Avec Malespine tout éclate. On a parlé de peinture atomique. L’équilibre plastique est rayonnant. Stellaire. Si l’on veut une approximation par l’exemple, nous trouvons la peinture sidérale de Van Gogh. Mais une affirmation plus directe de l’élément. Un moment du cahos où s’ordonne une génèse. Le peintre , l’a très judicieusement noté: – Dans la peinture intégrale, il ya tout; le monde venu et à venir? Comme il y a tout sur la feuille qui bouge, le rocher qui demeure, l’ombre qui tourne.

Mais ce tout? Cet univers dans l’infini du temps? Sur la toile le hasard saurait-il l’exprimer?

Le hasard aboutirait à des empâtements sans significations. Malespine intervient lucidement et en savant, pour dégager la forme, la structure, la couleur de la matière inerte. Les dominantes colorées sont organisées à priori. Une maîtrise visuelle, des certitudes scientifiques assurent le reste. Le métier affirme l’esprit.

La peinture intérale solutionne l’impossible jusqu’alors: elle restitue le sujet dans la peinture non figurative; en partant de la couleur elle retrouve l’objet.

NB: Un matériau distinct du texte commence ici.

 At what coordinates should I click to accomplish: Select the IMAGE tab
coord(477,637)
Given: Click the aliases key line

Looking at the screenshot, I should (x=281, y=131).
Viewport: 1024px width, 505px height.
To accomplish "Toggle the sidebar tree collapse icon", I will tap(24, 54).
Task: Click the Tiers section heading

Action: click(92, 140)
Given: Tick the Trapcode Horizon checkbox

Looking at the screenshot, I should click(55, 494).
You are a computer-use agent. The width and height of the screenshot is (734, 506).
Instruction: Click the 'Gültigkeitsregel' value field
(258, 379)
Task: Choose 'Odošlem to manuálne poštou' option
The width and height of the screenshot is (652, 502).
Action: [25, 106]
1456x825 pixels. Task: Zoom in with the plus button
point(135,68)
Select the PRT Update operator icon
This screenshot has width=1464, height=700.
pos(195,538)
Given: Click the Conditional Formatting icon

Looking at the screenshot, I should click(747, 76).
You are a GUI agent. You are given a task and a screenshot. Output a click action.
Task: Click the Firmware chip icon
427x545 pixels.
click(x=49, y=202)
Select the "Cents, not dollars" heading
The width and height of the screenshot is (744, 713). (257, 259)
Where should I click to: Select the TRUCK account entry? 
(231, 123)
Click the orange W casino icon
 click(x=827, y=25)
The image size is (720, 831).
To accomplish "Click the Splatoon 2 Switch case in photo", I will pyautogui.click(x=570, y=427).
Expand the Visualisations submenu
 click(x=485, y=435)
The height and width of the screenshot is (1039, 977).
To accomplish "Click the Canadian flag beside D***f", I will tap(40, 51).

La lumière des enrochements, les stratifications du ciel, l’envol aéré de la matière, les feux jaillissants des sources, la limpidité des flammes: impénétrables causes divines qu’on trouve dans l’expression picturale de Malespine. Nous sommes à la limite d’un abîme. La morsure des acides modernes a cristallisé des vapeurs, formé puis aboli des espaces, réduit par le moyen de la couleur sur une toile, l’éternel à l’aune des mesures de notre temps.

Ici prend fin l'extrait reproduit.